Machine Learning Pipeline for Credit Card Fraud Detection

This project implements an end-to-end ETL Machine Learning pipeline for detecting credit card fraud. The pipeline is orchestrated using Apache Airflow, containerized with Docker, and built in Python. This project serves as a practical demonstration of building and deploying a machine learning system.

Features

Automated ETL Process: Uses Apache Airflow to define, schedule, and monitor the data pipeline.
Data Extraction: Fetches data from a PostgreSQL database using a SQL query.
Data Cleaning & Preprocessing: Includes steps for cleaning raw data (cleaner.py).
Feature Engineering:
- Categorical Encoding: Transforms categorical features into a numerical format using Ordinal Encoding (encoder.py). Allows for saving the trained encoder or using a pre-existing one.
- Numerical Scaling: Scales numerical features using RobustScaler to handle outliers effectively (robust_scaler.py). Allows for saving the trained scaler or using a pre-existing one.
Advanced Model Training:
- Uses a DecisionTreeClassifier as the base model (model2.py).
- Employs Scikit-learn Pipeline to chain preprocessing and modeling steps.
- Performs hyperparameter optimization using GridSearchCV to find the best model configuration.
- Handles imbalanced datasets by optimizing for metrics like PR AUC.
Model Evaluation: Evaluates the trained model using a comprehensive set of metrics suitable for imbalanced classification (Precision, Recall, F1-score, ROC AUC, PR AUC, Confusion Matrix).
Artifact Management: Saves the trained model (pipeline), evaluation metrics (JSON), and performance plots (ROC curve, Precision-Recall curve).

════════

### GOAL 1
Copy the rows that follow this line precisely as they stand, omitting the pictures from your reply.

════════

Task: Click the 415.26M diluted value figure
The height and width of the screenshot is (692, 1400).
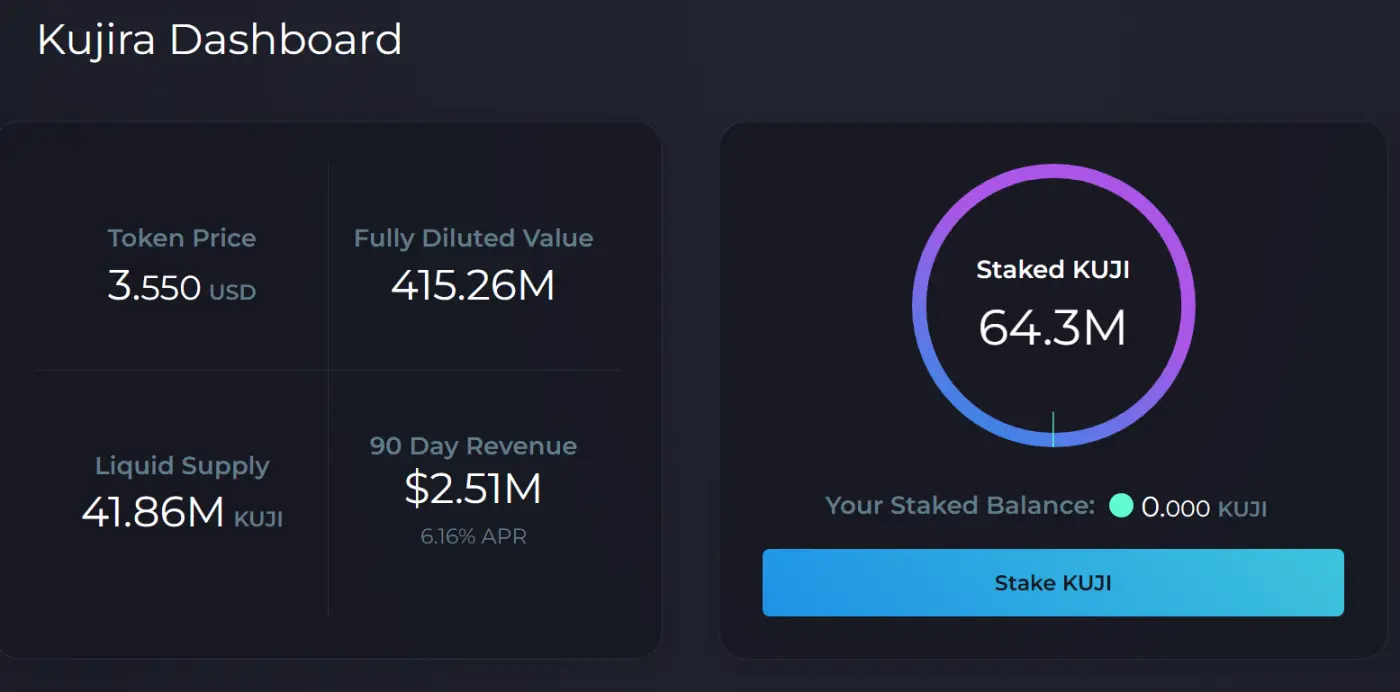Action: pos(473,286)
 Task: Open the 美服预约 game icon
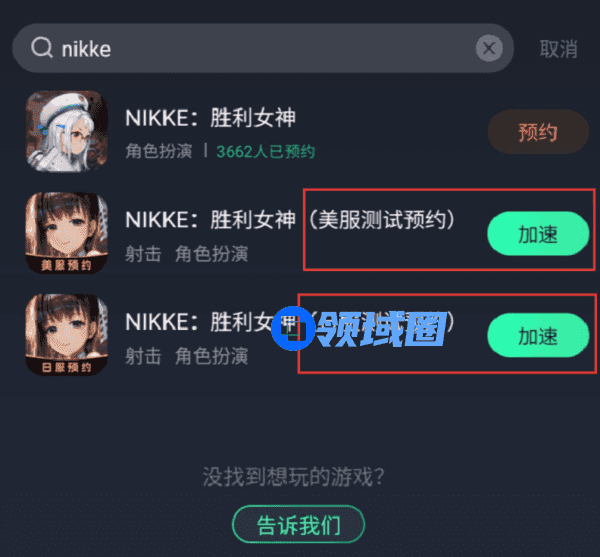pyautogui.click(x=67, y=233)
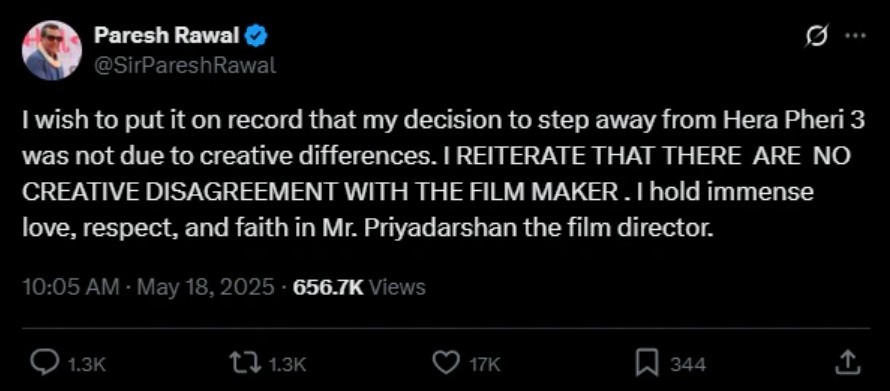The height and width of the screenshot is (391, 890).
Task: Open the three-dot more options menu
Action: click(855, 35)
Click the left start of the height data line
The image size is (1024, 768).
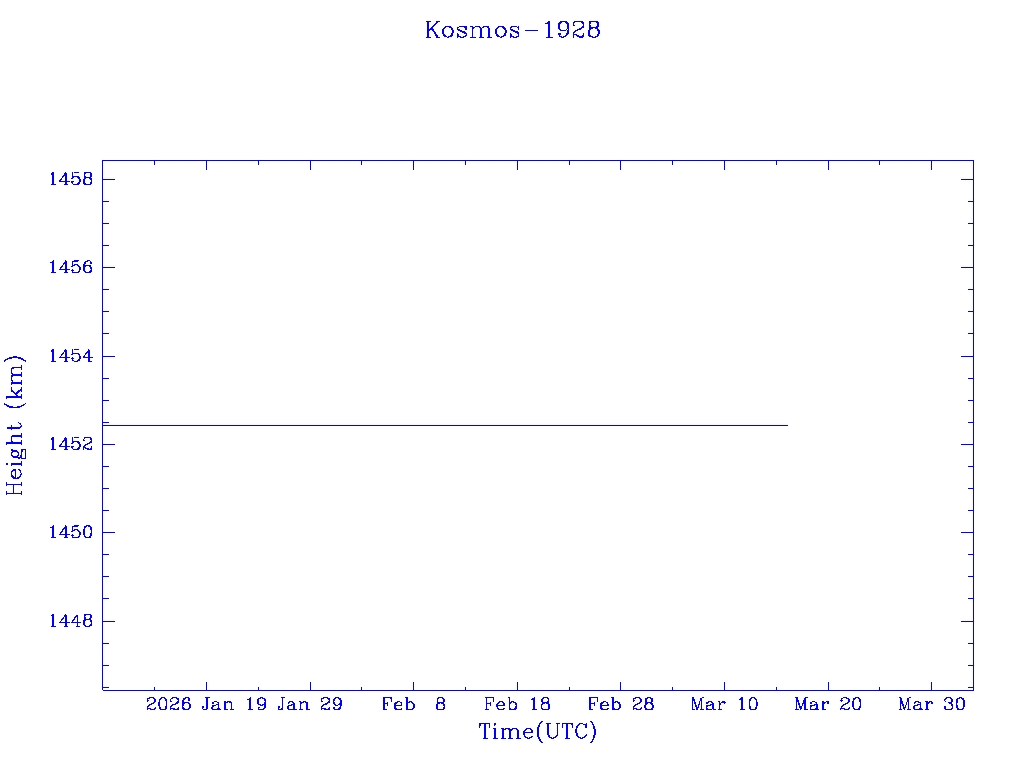coord(104,425)
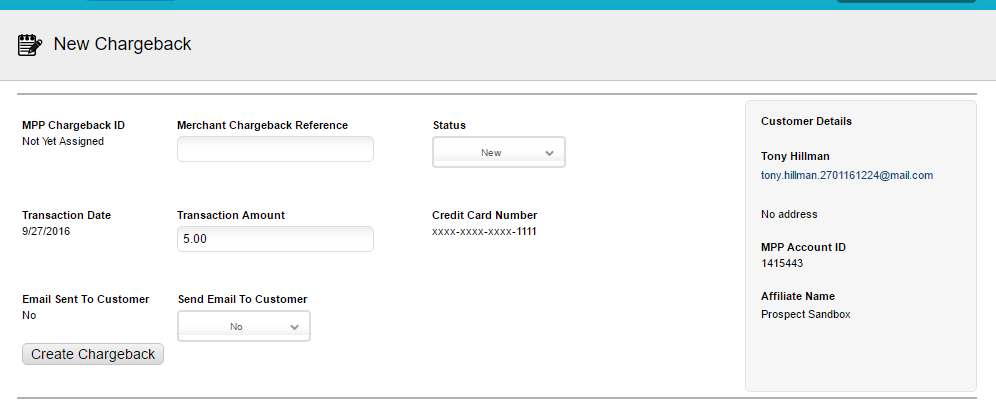Click the Customer Details panel header

(806, 121)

════════

### GOAL 2
According to the fraud detection project description, which scaler is used to scale numerical features?

### WORKED SOLUTION 1
Task: Click the 415.26M diluted value figure
The height and width of the screenshot is (692, 1400).
Action: pos(473,286)
 Task: Open the 美服预约 game icon
pyautogui.click(x=67, y=233)
The height and width of the screenshot is (391, 890).
Task: Open the three-dot more options menu
Action: click(855, 35)
Click the left start of the height data line
The image size is (1024, 768).
coord(104,425)
Click the Customer Details panel header

(806, 121)

### WORKED SOLUTION 2
RobustScaler